> _Task objective_:
Decide whether each statement agrees with the related-transactions text, answering yes or no and quoting the deciding words: 1. As of December 31, 2014, the Sponsor held a 40.3% limited partner interest. 2. The terms of the agreements disclosed were reached through arm's length negotiations. 3. The Sponsor received $8.1 million in cash distributions for the year ended December 31, 2014.

> _Supplied text_:
◇ ◇ ◇ ◇

CERTAIN RELATIONSHIPS AND RELATED TRANSACTIONS, AND DIRECTOR INDEPENDENCE

As of December 31, 2014, our Sponsor owned 68,617 common units and 5,146,264 subordinated units representing a 40.3% limited partner interest in us. Our Sponsor also owns and controls our General Partner. Our Sponsor also appoints all of the directors of our General Partner, which maintains a non-economic general partner interest in us and owns the incentive distribution rights.

The terms of the transactions and agreements disclosed in this section were determined by and among affiliated entities and, consequently, are not the result of arm’s length negotiations. These terms are not necessarily at least as favorable to the parties to these transactions and agreements as the terms that could have been obtained from unaffiliated third parties.

Distributions and Payments to Our General Partner and Its Affiliates

The following discussion summarizes the distributions and payments made or to be made by us to our General Partner and its affiliates in connection with our ongoing operation and any liquidation.

Operational Stage

Cash available for distribution to our General Partner and its affiliates. We generally make cash distributions 100% to our unitholders, including affiliates of our General Partner. In addition, if distributions exceed the minimum quarterly distribution and other higher target distribution levels, our General Partner is entitled to increasing percentages of the distributions, up to 50.0% of the distributions above the highest target distribution level. Assuming we have sufficient available cash to pay the full minimum quarterly distribution on all of our outstanding common units and subordinated units for four quarters, our Sponsor will receive an annual distribution of approximately $8.1 million on its units. For the year ended December 31, 2014, we paid our Sponsor $7.3 million in cash distributions.

◇ ◇ ◇ ◇

> _Material_:

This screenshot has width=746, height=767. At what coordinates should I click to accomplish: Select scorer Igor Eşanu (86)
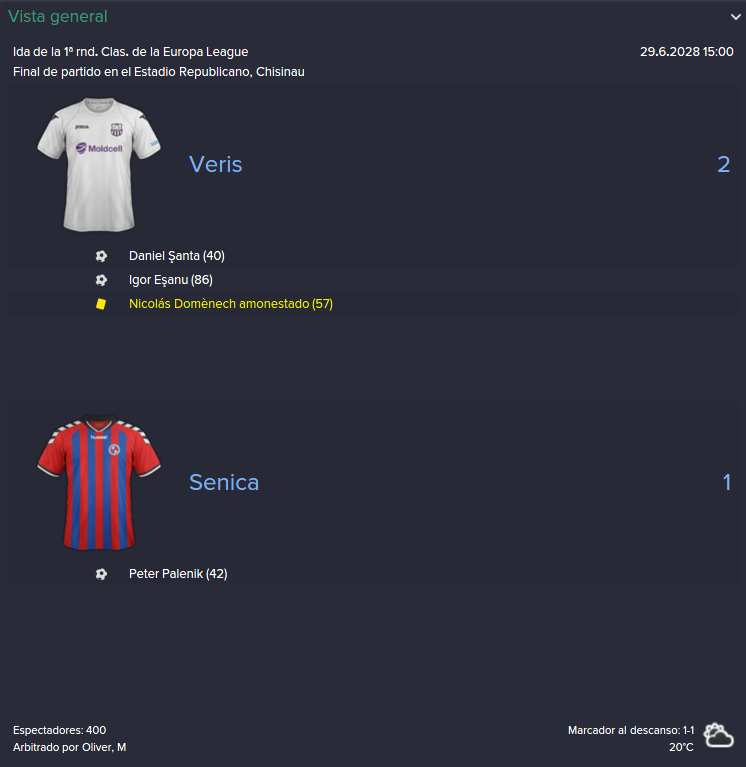coord(171,280)
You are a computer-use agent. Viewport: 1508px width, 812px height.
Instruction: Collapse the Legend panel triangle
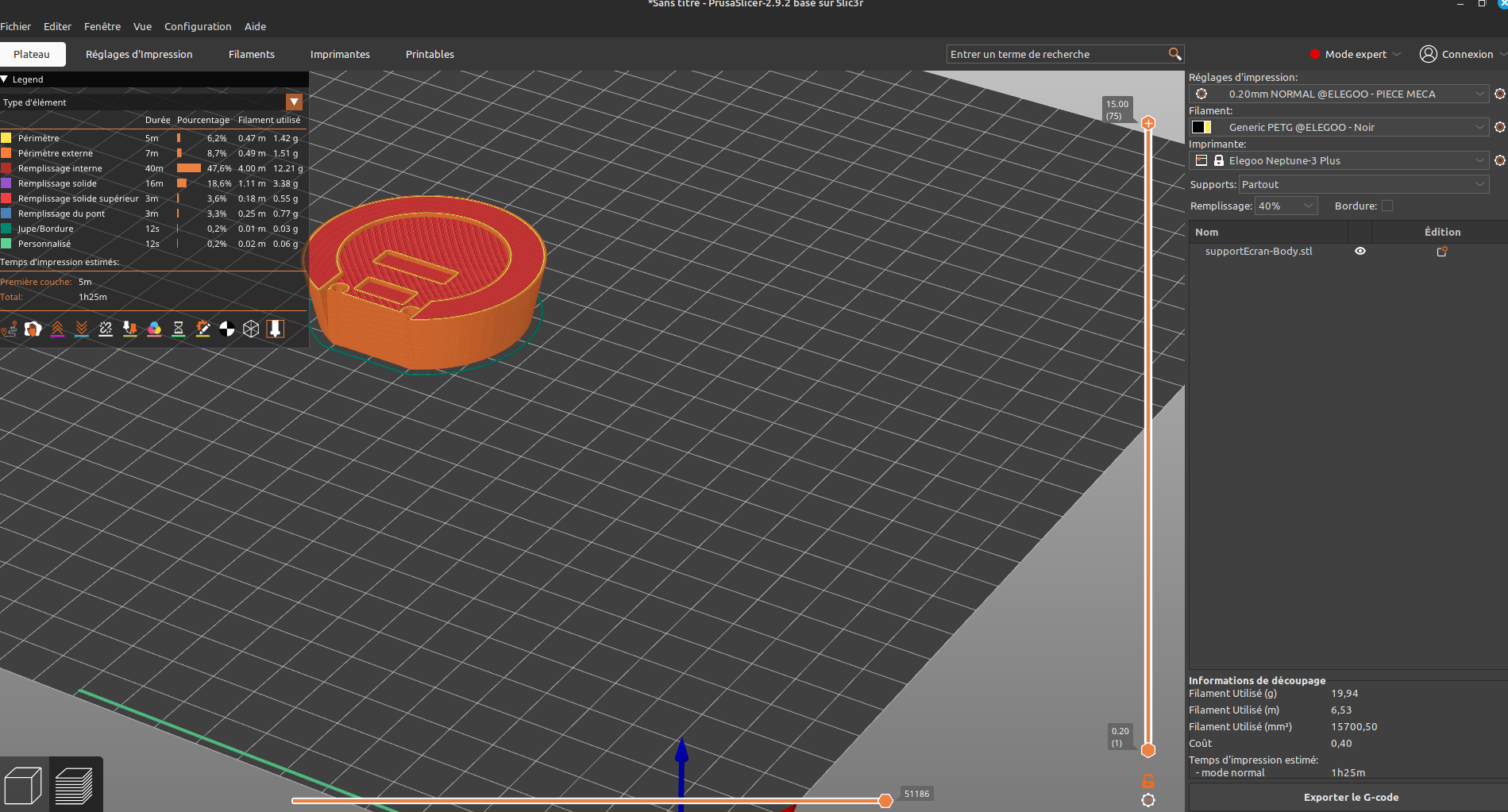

◇ ◇ ◇ ◇

> _Written response_:
1. Yes: "representing a 40.3% limited partner interest in us"
2. No: "are not the result of arm’s length negotiations"
3. No: "For the year ended December 31, 2014, we paid our Sponsor $7.3 million in cash distributions."